Things, are, I hope, changing—but continuing to speak up, name violence, and build shelter from these forces that want to destroy us is so important to further affect this change. To that end, I’d like to end with more questions, perhaps for you, as a reader, to ask yourself. What are your political engagements outside of the books you read, and how does your reading affect your politics? When you go to a reading, who do you listen to, and why? When you pledge allegiance to an organization, why do you do so? When you build a space, who do you allow in? And further: when you purchase a book or check it out of the library, what sort of voices are prioritized in your decision-making? In your commitments, how are you affecting change? I want to suggest the interconnectedness of art and politics, the importance of naming and articulating both of them.
These dangerous systems throughout all of the poetry communit(ies) won’t go away if we just name them; however, there are small resistances, dismantlements, and plans for a less violent future happening every day. I’m calling for an eventual divestment, if it’s possible; a world without this violence I’ve described. A way to live within the coming crises. I’m hoping it’s all possible, that this conversation will mutate and keep going and develop further, as it has been as long as I’ve been following it.
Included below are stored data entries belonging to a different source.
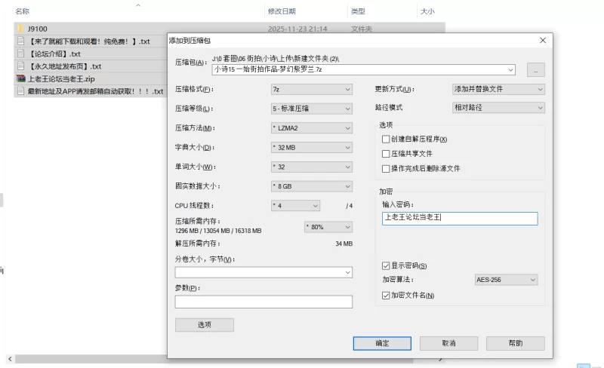Screen dimensions: 604x368
Task: Click the 取消 button
Action: click(x=448, y=343)
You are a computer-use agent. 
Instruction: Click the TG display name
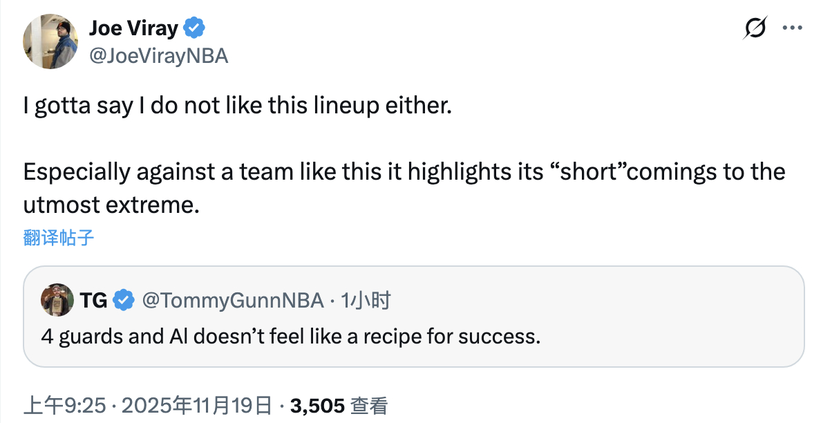(93, 300)

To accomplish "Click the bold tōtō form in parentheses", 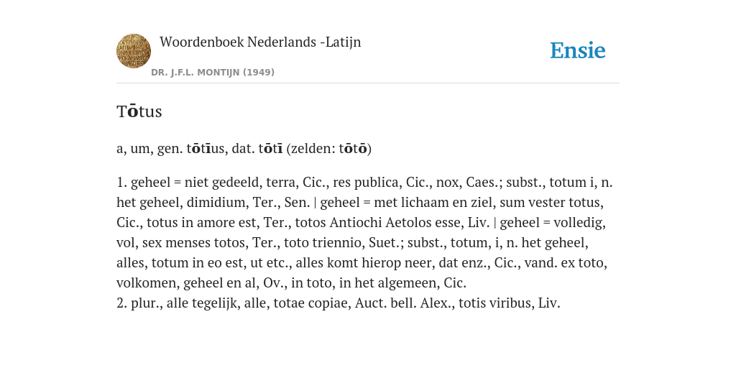I will click(x=354, y=149).
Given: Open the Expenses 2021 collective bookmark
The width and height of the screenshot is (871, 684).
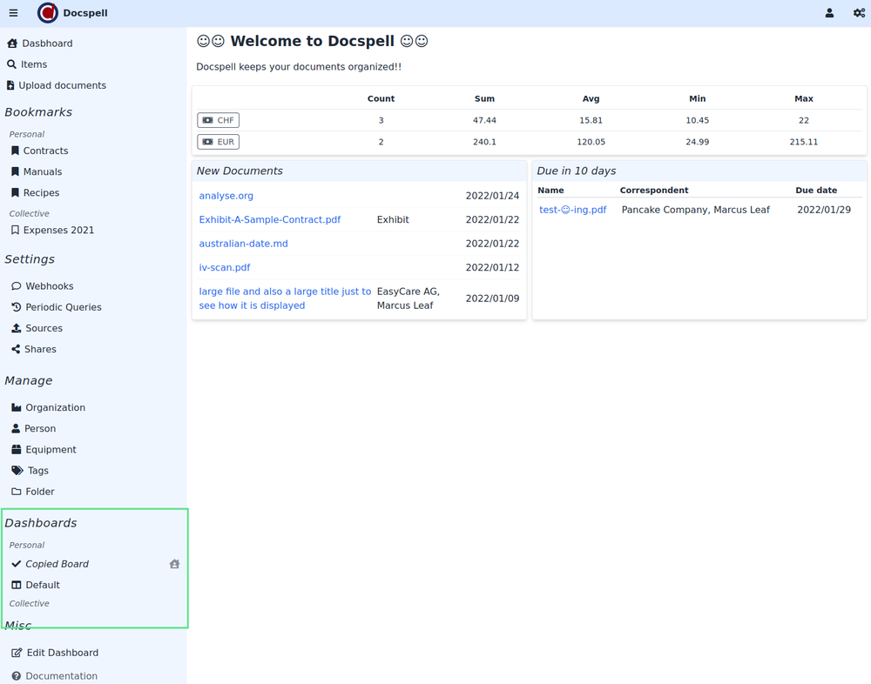Looking at the screenshot, I should pos(58,231).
But the violences themselves, as of now, continue. The blood, and the fear, are everywhere.
ACKNOWLEDGEMENTS
This conversation started publicly at a panel moderated by Mark Gurarie for Boog City in September—sharing space with Joey de Jesus, Alex Crowley, and Elae [Lynne Desilva-Johnson]. I’m indebted to all of them for what I wrote, especially my sister Joey de Jesus. Further insights developed from conversations over the past several years on Twitter and in real life with the rest of the staff of Apogee Journal, my partner Jesse Rice-Evans, Valentine Conaty, Kay Ulanday Barrett, Isobel Bess, and through the poetry and scholarship of Nikki Wallschlaeger, among others. Thanks to Kyle Dacuyan for soliciting this piece and engaging in conversation around it.
Additionally, some of these ideas were first aired out at a writing workshop in Portland, Oregon. I’m grateful to the people I was in residency with who helped develop these ideas further and keep me and each other safe—especially Maria T. Allocco.
And finally, thanks to the institutions thus far that have kept me, fed.